When we arrived in Kigali, I was thoroughly exhausted. Exiting the plane, the smell of Africa consumed us. The balmy air was a relief from the freezing temperatures of Chicago and Brussels. The terminal was filled and chaotic, and it was an interesting first experience in Rwanda. I got my passport stamped and went to baggage claim, where the conveyor belt was densely surrounded by a variety of nationalities and cultures. Women in African dresses, and Brits in horn-rimmed glasses were pushing and shuving one another in an attempt to retrieve their belongings. Daniel had told us in Brussels that, while traveling, were had becoming de-territorialized. It was an attempt to explain why I couldn’t go outside and smoke, but it was true on other levels as well. Stepping out of the baggage claim through the crowds of family members and drivers with signs calling to their loved ones and employers, we became re-territorialized. Smoking reminded me of the first time. Dizzy from jet-lag and nicotine, we crammed our luggage into the small trunk of a grotesque Land Rover that was to take us to the Stipp Hotel, driven by Martin.

The roads in Kigali are an experience as well. Without signs or lines, the roadways are similarly crowded and chaotic. There were mopeds whirring, and cars with right-hand driver sides like in Britain, reminders of colonialism. Traffic moves slowly, and Martin had a sticker on the back of his Land Rover the said “Hakuna Matata.” There are no seat belts in the backseat, so frantically passing mopeds and slower drivers was unnerving. But the views outside of the car calmed me. People were everywhere. Small shops and abandoned building lined the road from the airport. Off to the right, the road drops off, and I could see the hills of Kigali spotted with the lights of a capital city, and it was beautiful. Through the winding and unlabeled streets, we arrived at the hotel, walls plastered with yellow stucco, and filled with pictures of President Kagame, decorated with fur rugs and hand-woven baskets. The darkness and delusion of travel prevented me from accurately interpreting the landscape. As a left the lobby from check-in, the bellhop led us to our room. The hotel is comprised of several villa-looking building, each having 3 or 4 rooms connected by an awning to protect guests from the rainy season. At first I thought I was walking into a Rainforest Café, filled with the sound of water falling and synthesized plant life. In a moment a realized that I was actually outdoors, and that this was real. A cool breeze drifted into the Oxford shirt I had been wearing under my sweater, and I could smell the dense scent of grass and wildflowers.

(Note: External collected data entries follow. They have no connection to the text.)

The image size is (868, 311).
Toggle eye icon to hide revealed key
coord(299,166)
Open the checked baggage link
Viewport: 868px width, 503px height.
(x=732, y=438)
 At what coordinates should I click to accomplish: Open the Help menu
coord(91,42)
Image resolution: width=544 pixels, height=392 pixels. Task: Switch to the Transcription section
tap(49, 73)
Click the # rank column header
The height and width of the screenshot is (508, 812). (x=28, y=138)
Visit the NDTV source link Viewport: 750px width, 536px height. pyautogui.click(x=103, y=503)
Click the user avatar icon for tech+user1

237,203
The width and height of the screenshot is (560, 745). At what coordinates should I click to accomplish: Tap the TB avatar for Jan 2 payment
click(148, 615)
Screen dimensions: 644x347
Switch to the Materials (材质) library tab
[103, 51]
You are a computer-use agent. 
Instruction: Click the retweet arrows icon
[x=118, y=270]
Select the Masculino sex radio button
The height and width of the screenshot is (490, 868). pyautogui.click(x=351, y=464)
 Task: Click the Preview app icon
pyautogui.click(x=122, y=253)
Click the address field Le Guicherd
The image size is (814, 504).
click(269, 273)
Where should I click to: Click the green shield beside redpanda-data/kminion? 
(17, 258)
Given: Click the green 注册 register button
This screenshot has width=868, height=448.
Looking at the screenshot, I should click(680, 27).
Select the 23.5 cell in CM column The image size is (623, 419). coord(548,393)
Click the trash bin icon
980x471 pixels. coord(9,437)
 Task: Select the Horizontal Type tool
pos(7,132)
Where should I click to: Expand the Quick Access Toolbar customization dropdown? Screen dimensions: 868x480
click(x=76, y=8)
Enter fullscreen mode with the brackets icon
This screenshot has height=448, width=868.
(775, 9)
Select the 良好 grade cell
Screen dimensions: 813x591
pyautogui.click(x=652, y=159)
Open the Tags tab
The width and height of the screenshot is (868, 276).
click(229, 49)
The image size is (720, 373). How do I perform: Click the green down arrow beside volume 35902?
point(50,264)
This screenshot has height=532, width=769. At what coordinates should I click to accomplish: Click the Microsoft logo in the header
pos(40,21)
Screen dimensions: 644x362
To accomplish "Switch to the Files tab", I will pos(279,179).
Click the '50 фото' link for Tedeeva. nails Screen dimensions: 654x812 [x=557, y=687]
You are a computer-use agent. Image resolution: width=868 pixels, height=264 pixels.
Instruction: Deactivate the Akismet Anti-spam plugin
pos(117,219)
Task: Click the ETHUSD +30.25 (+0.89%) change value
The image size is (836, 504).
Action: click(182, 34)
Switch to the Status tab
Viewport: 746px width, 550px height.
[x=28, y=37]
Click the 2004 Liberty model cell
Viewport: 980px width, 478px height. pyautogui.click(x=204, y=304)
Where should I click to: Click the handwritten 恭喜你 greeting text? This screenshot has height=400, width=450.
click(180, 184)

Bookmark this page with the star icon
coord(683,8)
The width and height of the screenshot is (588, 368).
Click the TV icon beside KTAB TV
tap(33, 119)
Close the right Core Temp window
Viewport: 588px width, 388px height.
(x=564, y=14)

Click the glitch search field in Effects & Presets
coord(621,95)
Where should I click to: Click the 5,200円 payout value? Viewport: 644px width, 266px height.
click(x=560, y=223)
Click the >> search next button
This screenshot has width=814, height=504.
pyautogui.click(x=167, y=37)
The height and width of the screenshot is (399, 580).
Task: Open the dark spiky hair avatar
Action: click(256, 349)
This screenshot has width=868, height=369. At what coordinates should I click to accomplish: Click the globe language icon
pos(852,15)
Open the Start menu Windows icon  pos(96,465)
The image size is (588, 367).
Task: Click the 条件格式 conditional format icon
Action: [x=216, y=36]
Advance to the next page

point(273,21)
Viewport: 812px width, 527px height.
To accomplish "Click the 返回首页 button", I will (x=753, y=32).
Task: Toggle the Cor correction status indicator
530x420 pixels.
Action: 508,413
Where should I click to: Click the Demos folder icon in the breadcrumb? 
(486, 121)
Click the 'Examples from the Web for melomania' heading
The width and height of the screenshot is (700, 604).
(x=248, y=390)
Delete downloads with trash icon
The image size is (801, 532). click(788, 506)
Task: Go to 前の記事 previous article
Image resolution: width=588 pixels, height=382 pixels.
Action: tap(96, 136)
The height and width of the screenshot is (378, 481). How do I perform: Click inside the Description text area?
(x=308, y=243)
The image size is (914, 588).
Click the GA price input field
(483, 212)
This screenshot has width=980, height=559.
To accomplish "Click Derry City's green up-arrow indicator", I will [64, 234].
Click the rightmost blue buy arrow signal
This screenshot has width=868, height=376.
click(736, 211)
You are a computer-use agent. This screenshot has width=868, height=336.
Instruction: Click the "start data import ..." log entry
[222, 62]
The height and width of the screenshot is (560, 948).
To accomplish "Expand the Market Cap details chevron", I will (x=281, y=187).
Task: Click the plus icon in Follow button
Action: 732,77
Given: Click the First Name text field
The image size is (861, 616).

Our room was much more than I had expected, with a full shower and bath tub, a new television, and a switch board next to the bed that looked more like something out of Star Trek than something out of Africa. After literally throwing our bags into the room, we made our way to the restaurant and bar. I didn’t expect the meal to be a formal event, but when our waiter, Benjamin, poured my beer into a tulip glass placed on a white napkin, I realized that this was a classy affair. The funny part is that I was drinking a beer that was about 2 dollars. Granted, it was much better than the PBR that 2 dollars would typically get you. The meal was even more impressive. Our dishes came out covered with silver, and placed on a thoroughly well thought out placement of flatware. After dinner, we went back to our rooms. I sat down on the firmest bed that I have felt in my experience with beds, turned on the X-files, and fell deep asleep. It was a comfort to know that I had finally made it to Rwanda, that I was finally in country, and that my ambitions were being made real.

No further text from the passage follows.